Aus dieser Ausnahmebestimmung ist auf den britischen Inseln inzwischen weitgehend Normalität geworden. Wie der spanische Parlamentsberichterstatter Alejandro Cercas unter Berufung auf eine Studie der Universität Cambridge erklärte, müssen inzwischen mehr als vier Millionen Arbeitnehmer erheblich länger arbeiten, viele von ihnen sogar mehr als 55 Stunden pro Woche, mit der Gefahr von erheblichen Auswirkungen auf Gesundheit und Sicherheit der Betroffenen.

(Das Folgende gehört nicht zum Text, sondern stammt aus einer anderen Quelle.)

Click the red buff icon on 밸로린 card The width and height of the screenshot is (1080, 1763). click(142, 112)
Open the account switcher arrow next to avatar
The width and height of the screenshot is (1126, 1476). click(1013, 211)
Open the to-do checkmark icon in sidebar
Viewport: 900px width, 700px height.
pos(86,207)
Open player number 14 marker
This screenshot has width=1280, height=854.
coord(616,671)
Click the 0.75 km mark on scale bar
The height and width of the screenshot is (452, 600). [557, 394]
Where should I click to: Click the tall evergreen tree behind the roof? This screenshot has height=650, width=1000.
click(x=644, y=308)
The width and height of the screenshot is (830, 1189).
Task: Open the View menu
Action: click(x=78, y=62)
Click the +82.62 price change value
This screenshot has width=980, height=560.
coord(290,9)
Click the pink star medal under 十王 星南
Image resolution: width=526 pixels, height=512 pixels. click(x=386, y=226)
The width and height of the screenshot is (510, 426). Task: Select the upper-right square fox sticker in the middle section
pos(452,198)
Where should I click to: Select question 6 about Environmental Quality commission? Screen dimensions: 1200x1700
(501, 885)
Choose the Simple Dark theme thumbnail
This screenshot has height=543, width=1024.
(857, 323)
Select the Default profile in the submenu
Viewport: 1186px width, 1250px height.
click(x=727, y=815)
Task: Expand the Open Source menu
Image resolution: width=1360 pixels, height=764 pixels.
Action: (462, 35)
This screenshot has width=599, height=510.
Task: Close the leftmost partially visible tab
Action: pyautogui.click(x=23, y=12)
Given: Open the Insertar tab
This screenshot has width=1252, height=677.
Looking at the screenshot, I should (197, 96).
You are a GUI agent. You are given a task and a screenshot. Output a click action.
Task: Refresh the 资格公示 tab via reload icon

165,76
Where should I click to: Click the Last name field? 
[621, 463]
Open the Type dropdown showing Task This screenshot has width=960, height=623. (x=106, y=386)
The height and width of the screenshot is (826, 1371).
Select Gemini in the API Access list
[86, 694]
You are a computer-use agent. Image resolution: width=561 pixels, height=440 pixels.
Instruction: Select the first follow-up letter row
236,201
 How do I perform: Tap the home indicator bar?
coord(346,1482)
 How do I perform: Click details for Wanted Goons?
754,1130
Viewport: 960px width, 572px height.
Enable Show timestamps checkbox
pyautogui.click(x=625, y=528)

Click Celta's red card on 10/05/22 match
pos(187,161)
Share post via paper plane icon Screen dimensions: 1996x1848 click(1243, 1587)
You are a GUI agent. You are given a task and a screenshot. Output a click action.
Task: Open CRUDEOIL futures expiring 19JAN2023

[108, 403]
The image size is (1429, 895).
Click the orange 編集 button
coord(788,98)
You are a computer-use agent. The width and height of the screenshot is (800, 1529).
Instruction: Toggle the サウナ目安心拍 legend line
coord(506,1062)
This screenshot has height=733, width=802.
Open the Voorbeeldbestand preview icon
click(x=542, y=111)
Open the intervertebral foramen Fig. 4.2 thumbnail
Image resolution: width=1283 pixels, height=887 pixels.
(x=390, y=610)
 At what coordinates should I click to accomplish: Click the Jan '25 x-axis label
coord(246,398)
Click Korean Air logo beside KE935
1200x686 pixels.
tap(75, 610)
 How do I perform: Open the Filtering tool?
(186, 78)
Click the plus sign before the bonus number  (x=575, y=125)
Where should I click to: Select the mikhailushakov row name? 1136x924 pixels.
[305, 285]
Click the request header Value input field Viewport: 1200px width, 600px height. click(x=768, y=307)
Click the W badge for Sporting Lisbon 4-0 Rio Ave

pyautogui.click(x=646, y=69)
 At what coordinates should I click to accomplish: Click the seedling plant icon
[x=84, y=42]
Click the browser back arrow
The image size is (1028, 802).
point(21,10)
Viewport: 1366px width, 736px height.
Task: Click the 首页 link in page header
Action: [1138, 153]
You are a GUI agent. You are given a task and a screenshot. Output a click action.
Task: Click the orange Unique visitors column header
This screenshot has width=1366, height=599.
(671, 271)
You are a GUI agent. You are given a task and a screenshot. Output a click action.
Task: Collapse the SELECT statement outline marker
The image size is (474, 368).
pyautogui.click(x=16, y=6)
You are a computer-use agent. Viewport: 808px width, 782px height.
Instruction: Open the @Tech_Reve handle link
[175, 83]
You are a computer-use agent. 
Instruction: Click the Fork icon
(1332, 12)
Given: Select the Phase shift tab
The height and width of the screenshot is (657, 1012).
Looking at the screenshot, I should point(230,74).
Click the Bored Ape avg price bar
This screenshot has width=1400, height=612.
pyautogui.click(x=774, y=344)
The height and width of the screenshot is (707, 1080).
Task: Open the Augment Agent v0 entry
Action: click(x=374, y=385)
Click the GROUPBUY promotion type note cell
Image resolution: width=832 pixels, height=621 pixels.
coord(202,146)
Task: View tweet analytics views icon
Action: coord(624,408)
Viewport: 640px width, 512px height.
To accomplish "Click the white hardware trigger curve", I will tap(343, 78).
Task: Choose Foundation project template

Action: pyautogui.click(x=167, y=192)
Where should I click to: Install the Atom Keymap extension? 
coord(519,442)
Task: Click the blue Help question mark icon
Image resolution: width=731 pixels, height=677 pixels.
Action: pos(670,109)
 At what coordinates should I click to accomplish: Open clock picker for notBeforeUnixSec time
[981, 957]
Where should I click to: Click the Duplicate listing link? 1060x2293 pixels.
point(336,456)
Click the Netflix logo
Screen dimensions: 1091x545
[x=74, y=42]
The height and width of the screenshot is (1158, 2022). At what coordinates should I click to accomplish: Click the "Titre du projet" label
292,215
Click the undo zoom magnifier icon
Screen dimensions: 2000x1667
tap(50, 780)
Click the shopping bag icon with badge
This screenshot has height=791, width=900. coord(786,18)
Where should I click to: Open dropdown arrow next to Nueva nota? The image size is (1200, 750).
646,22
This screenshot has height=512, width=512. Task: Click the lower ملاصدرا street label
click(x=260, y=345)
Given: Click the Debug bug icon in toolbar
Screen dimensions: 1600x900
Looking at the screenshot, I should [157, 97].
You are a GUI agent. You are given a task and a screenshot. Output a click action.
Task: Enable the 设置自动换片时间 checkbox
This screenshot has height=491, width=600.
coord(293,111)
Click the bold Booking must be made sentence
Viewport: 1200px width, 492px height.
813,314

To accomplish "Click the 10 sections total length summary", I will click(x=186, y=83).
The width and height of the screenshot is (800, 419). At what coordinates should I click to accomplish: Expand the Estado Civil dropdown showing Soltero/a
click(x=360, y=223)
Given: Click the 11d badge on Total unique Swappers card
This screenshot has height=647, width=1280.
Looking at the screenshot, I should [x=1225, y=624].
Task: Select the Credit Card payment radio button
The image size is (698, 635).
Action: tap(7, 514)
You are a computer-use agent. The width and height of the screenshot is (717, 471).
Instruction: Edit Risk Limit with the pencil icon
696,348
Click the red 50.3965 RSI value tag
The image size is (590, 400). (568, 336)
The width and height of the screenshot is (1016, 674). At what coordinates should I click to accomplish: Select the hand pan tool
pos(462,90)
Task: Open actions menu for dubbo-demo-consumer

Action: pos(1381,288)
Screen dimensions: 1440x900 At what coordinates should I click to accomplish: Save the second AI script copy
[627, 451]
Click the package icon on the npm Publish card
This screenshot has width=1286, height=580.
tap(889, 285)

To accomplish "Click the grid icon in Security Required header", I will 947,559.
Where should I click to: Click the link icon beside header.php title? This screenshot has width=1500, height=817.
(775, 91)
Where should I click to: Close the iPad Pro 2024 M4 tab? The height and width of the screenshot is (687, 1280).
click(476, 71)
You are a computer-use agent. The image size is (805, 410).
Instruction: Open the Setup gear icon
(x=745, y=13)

Auch die EU-Kommission stimmt mit dem Parlament überein, dass angesichts dieses Ausmaßes von einer freiwilligen Zustimmung der Arbeitnehmer zu dieser Praxis kaum ausgegangen werden könne, zumal eine wirksame Kontrolle durch die Behörden nicht möglich sei.
Da sich durch diese Entwicklung gezeigt habe, dass das Opt-Out-Verfahren nicht der richtige Weg zu mehr Flexibilität der täglichen Arbeitszeit sei, sondern die sichere Abkehr von den Gemeinschaftszielen zur Gesundheit und Sicherheit am Arbeitsplatz, forderten die Abgeordneten eine baldige Revision der Richtlinie. Die ursprünglich vom Ausschuss eingebrachte Forderung, die Ausnahmeregelung so schnell wie möglich, spätestens aber bis zum 1. Januar 2007, grundsätzlich abzuschaffen, wurde durch Änderungsanträge der Christdemokraten und Liberalen ebenso verworfen wie die Aufforderung an die Kommission, sofort ein Vertragsverletzungsverfahren gegen die britische Regierung einzuleiten, da sich diese eines "systematischen Missbrauchs der Richtlinie" schuldig gemacht habe. Dazu hatte die Cambridge-Studie festgestellt, es sei praktisch die Regel, dass Vereinbarungen über ein Opt-out zum gleichen Zeitpunkt wie der Arbeitsvertrag unterzeichnet werden müssten, so dass fraglich sei, ob der Arbeitnehmer wirklich eine freie Wahl gehabt habe.
Unter Hinweis auf das kürzlich gefällte Urteil des Europäischen Gerichtshofs über den Bereitschaftsdienst, wonach dieser als Arbeitszeit angerechnet werden muss, fordern die Abgeordneten die Kommission auf, für die Mitgliedstaaten eine eindeutige Perspektive für strukturelle Lösungen einschließlich einer möglichen Anpassung der Richtlinie zu erarbeiten. Die Arbeitnehmer haben das Recht auf eine tägliche arbeitsfreie Zeit von zehn Stunden, Pausen während der Arbeitszeit, eine maximale wöchentliche Arbeitszeit von 48 Stunden und mindestens vier Wochen Jahresurlaub.
Besonders beunruhigt zeigt sich das Parlament über die Auswirkungen dieser Entwicklung auf Frauen, die wegen ihrer Doppelbelastung von Berufstätigkeit und familiären Verpflichtungen besonders betroffen seien. Es sei ein beängstigender Trend zu beobachten, dass Frauen zwei Teilzeitbeschäftigungen nachgingen, um ihren Lebensunterhalt überhaupt bestreiten zu können, wobei die gesetzlich zulässige Höchstarbeitszeit oft deutlich überschritten würden. Außerdem verhindern vielen Arbeitsstunden, in höher qualifizierte und leitende Stellungen aufzusteigen.